What Do Single Women Need to Know About Long-Term Care Planning?

A fellow caregiver asked...

What do single women need to know about long-term care planning?

Expert Answer

Allen Hamm has been assisting families for more than 22 years in their planning for long-term care. He specializes in this area because he has personally experienced the need to find and pay for good-quality long-term care for members of his own family, including his father, who had Parkinson's disease. An electronic copy of his book, How to Plan for Long-Term Care, is available free of charge to the caring.com audience. It can be obtained at http://superiorltcmsp.com/ltcbasics.html.

Long-term care is essentially a "women's issue". Women almost always take ultimate responsibility for the day-to-day care of a parent or other family member in need of care. This is particularly true for single women, who sometimes feel guilty if they don't step in and provide the bulk of the care required by a parent or a sibling.

It's also vital for single women to learn about their options and plan for long- term care because providing care can sometimes affect her health, causing her to personally need care. Women are not only the major providers of care but are also the major recipients of care. Most of these recipients are single.

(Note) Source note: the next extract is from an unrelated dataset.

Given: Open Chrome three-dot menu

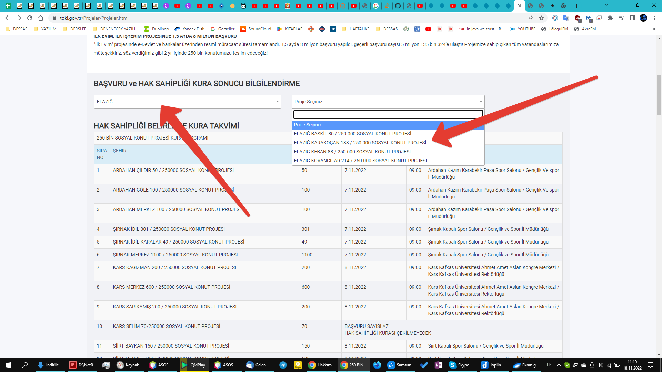Looking at the screenshot, I should click(654, 18).
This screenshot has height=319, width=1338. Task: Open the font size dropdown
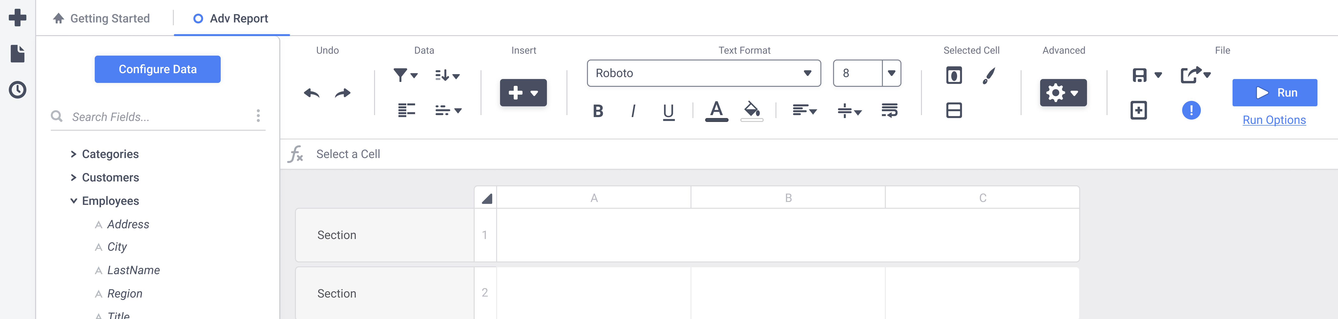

In earlier years single women had limited choices. But today, they have access to resources to help them actively participate in planning for long-term care for themselves and their families. An added benefit to planning ahead is that it can reduce or sometimes even eliminate their need to provide hands-on care, freeing them to provide the emotional support they're so naturally good at providing. Even though they'll always be "caretakers", a single woman's role today can also include advanced planning so that the comfortable and healthy retirement they're planning for themselves can be realized.